Vedere, o rivedere, oggi Il terrorista è assai importante. In primo luogo, perché il suo carattere asciutto, quasi didascalico, e la recitazione da piece teatrale lo rendono un’efficace testimonianza di un momento drammatico della storia italiana e delle articolazioni spesso conflittuali delle forze che hanno fatto la Resistenza; una testimonianza tanto efficace perché verosimile e credibile, visto che De Bosio ha vissuto in prima persona l’appartenenza a una brigata partigiana (la Brigata “Silvio Trentin”, comandata dal patavino Otello Pighin). Ciò che colpisce è la capacità di ricostruzione e rielaborazione critica, visto che la composizione è assai consapevole e matura: a dimostrazione che anche dall’interno del mondo che ha partecipato direttamente alla Resistenza l’autoanalisi è sempre esistita.

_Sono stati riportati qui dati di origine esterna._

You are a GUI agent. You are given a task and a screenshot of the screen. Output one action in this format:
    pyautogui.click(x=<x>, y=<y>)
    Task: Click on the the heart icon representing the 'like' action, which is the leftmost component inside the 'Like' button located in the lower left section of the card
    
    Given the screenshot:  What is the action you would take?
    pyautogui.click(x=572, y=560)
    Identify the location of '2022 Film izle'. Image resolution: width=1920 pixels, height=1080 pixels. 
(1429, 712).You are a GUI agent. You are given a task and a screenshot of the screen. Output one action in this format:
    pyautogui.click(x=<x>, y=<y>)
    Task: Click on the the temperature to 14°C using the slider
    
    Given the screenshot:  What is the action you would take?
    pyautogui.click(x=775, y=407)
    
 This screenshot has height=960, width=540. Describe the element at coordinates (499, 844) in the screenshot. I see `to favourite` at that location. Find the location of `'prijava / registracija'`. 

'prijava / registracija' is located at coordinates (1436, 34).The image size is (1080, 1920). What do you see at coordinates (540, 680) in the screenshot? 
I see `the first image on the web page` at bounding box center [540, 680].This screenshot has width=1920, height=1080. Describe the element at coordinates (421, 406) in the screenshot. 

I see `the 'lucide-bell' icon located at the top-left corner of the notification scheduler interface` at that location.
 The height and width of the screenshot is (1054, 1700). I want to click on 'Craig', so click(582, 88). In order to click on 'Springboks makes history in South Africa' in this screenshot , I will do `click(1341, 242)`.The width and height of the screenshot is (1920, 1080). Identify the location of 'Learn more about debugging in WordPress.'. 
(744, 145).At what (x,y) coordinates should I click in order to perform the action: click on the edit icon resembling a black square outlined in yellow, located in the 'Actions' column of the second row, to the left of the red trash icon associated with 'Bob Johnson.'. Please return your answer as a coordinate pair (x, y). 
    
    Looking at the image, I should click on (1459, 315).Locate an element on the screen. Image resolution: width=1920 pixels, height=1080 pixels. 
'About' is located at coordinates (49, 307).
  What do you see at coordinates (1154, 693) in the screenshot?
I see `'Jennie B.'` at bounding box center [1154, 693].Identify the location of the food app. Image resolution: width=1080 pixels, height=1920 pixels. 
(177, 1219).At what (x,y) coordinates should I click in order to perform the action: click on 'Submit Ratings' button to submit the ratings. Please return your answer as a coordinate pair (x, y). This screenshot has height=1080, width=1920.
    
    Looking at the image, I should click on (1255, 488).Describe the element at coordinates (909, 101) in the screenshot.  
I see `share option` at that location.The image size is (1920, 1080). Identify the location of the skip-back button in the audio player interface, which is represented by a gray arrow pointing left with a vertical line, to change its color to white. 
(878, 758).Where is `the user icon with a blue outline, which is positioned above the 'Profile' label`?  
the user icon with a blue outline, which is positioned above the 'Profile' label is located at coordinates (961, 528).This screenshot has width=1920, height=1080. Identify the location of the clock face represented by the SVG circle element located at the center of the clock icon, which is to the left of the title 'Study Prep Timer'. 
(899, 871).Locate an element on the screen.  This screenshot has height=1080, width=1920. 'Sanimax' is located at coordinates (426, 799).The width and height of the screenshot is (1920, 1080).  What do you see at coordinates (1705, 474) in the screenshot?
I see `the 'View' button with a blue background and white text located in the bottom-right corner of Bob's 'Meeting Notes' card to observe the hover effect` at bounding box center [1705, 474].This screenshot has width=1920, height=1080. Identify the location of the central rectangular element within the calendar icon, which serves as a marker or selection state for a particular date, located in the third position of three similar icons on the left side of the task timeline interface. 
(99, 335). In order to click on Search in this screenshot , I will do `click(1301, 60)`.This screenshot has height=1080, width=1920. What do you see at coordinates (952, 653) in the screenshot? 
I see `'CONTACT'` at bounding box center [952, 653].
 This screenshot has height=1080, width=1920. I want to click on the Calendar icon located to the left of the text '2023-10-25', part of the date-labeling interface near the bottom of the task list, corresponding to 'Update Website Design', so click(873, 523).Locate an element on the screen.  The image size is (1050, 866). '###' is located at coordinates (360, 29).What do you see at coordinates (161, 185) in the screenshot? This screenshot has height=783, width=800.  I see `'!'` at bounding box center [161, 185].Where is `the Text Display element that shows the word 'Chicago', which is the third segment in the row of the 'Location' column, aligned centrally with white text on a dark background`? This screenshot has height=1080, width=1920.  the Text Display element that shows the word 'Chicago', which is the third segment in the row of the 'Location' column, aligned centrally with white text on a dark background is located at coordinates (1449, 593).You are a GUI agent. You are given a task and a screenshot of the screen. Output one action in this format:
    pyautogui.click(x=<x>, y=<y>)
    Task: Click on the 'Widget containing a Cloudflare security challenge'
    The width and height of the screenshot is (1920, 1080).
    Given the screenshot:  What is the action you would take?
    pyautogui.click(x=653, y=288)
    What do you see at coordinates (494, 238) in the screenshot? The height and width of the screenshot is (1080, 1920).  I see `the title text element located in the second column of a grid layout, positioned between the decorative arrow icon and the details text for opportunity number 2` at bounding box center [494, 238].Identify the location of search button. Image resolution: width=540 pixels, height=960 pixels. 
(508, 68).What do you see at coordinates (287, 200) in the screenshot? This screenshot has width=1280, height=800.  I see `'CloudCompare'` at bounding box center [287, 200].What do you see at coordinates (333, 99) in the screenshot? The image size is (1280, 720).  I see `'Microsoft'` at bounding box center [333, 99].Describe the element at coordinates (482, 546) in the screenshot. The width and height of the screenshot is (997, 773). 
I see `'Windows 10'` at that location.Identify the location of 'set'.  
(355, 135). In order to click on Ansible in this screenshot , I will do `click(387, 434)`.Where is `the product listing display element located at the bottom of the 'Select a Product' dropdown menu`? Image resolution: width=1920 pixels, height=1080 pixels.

In secondo luogo, vi si trova rappresentato l’intreccio disperante, vissuto dall’ingegnere gappista, tra tensione ideale e civile, da un lato, e abisso morale, dall’altro: nel volantino di rivendicazione del primo attentato, il protagonista si compiace alla lettura della frase “È necessario agire anche se agire porterà necessariamente a soffrire”; nel dialogo intimo con Anna, però, improvvisamente, la fragilità esistenziale, la solitudine e le incertezze prospettiche di questa posizione vengono completamente allo scoperto (siamo sicuri che, dopo tanta sofferenza, non ci “sarà di nuovo un periodo che la gente si lascerà addormentare… anestetizzare… da un po’ di pace e di abbondanza”?). Su questo piano, il film passa dalla ricostruzione quasi documentaristica alla messa in scena di una dinamica tristemente universale, e anche attuale. Assume, infatti, i toni e la forza di una tragedia classica, che come tale tocca nel profondo e continua ancora a interrogarci.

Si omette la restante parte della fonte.